Regional disparities and seasonal differences in climate risk to rice labour

Abstract

The 880 million agricultural workers of the world are especially vulnerable to increasing heat stress due to climate change, affecting the health of individuals and reducing labour productivity. In this study, we focus on rice harvests across Asia and estimate the future impact on labour productivity by considering changes in climate at the time of the annual harvest. During these specific times of the year, heat stress is often high compared to the rest of the year. Examining climate simulations of the Coupled Model Intercomparison Project 6 (CMIP6), we identified that labour productivity metrics for the rice harvest, based on local wet-bulb globe temperature, are strongly correlated with global mean near-surface air temperature in the long term (p ≪ 0.01, R ² > 0.98 in all models). Limiting global warming to 1.5 °C rather than 2.0 °C prevents a clear reduction in labour capacity of 1% across all Asia and 2% across Southeast Asia, affecting the livelihoods of around 100 million people. Due to differences in mechanization between and within countries, we find that rice labour is especially vulnerable in Indonesia, the Philippines, Bangladesh, and the Indian states of West Bengal and Kerala. Our results highlight the regional disparities and importance in considering seasonal differences in the estimation of the effect of climate change on labour productivity and occupational heat-stress.
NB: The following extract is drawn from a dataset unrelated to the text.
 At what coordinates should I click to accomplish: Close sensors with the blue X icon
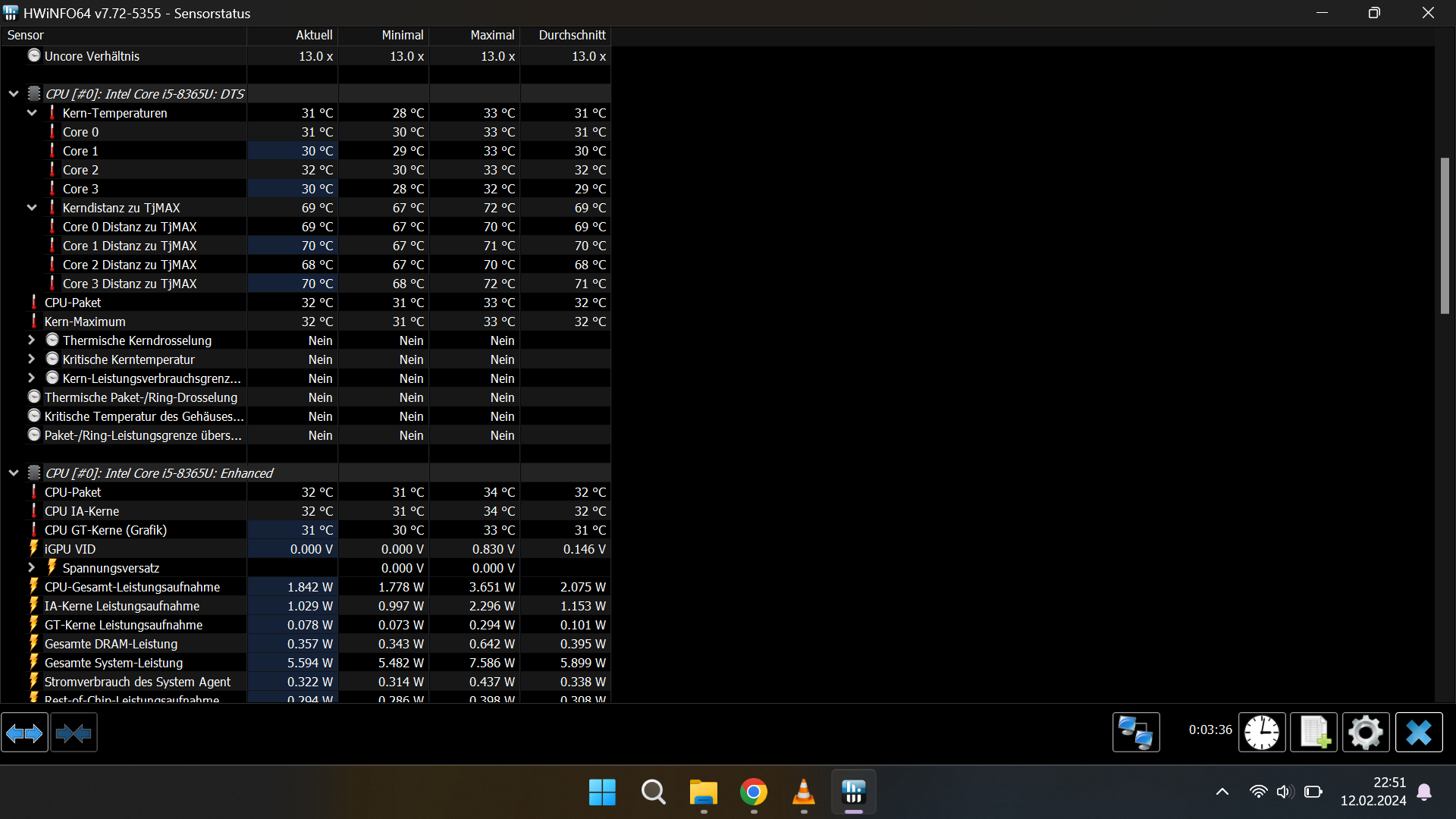pos(1418,733)
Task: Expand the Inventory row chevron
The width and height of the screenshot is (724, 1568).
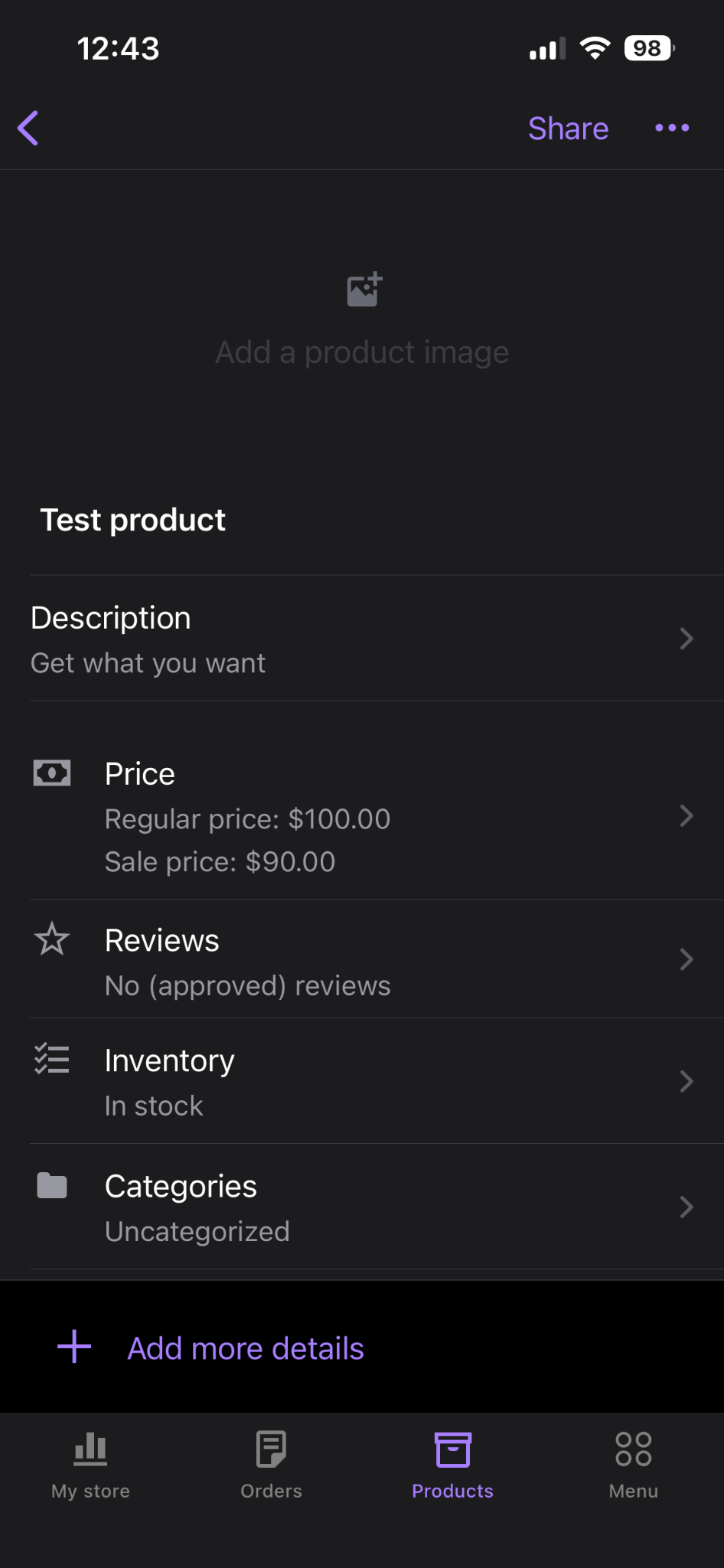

Keywords: agriculture; climate change; heat stress; seasonal.

Figure 1.

Geographical distribution of rice production across Asia (green shading). Sub-national locations mentioned in the article are labelled. Data sourced from RiceAtlas.

Figure 2.

Rice harvest weight and area in Asia, plotted against month. Data from RiceAtlas.

Figure 3.

Locations of a rice harvests by season. Areas with a rice harvest in a given season are shown in blue. Data from RiceAtlas.

Figure 4.

Annual Asia-wide mean labour impact, weighted by total rice production, calculated from CRU-TS 4.03 (red lines) and ERA5 (black line), with trend lines (dashed) shown for the period 1980–2018.

Figure 5.

Relationship between rice labour impact and GSAT change in the 14 analysed CMIP6 climate models; Changes are relative to 1.0 C of warming relative to 1850–1900, which is assumed to represent the present. Three levels of warming relative to 1850–1900 and relative to the present are shown for context. The present estimated range of warming is shown by the grey shading. (a) Change in labour impacts against GSAT for 20 year periods; each shape/colour corresponds to a different model The black trend line is illustrative only: fit statistics mentioned in the text are based on fitting each climate model individually. (b) Change in labour impacts at three levels of warming, with box plot to show climate model spread. Points are linearly interpolated to the three levels of warming. Boxes show 1st (Q1) and 3rd quartile (Q3); orange line at the median; lower whiskers at lowest point above Q1–1.5*(Q3–Q1), upper whiskers highest point below Q1 + 1.5*(Q3–Q1); circles are points outside the whisker range. We define hazard gradient as the gradient between GSAT and local labour impact.

Figure 6.

Histograms showing the distribution of hazard gradient across harvest seasons and locations. The effect of seasonal weighting assumptions on the hazard gradient is shown: the blue histogram represents the assumption that the whole year is equally weighted, while the orange histogram shows the result if only the rice harvest season is included. The histograms are weighted by the harvest weight in millions of tonnes.

Figure 7.

Map of Asia with shading representing proportion of rice production in harvests for which labour capacity is identified as being in the higher 50% of hazard-gradient.

Figure 8.

Scatter plots, with marker size proportional to total harvest weight, of hazard gradient for each location and season: (a) plotted against latitude, selecting only the peak of the rice harvest; (b) plotted against latitude, averaged over the whole year equally; (c) plotted against peak month of harvest. Colours identify points belonging to China, India, and Indonesia. Hazard gradients are multi-model means. In order to reduce the number of markers, some aggregation was performed: in both cases the mean weighted by total weight of harvested rice was taken; the results were aggregated to the 2nd level HASC geocode, independently for each month.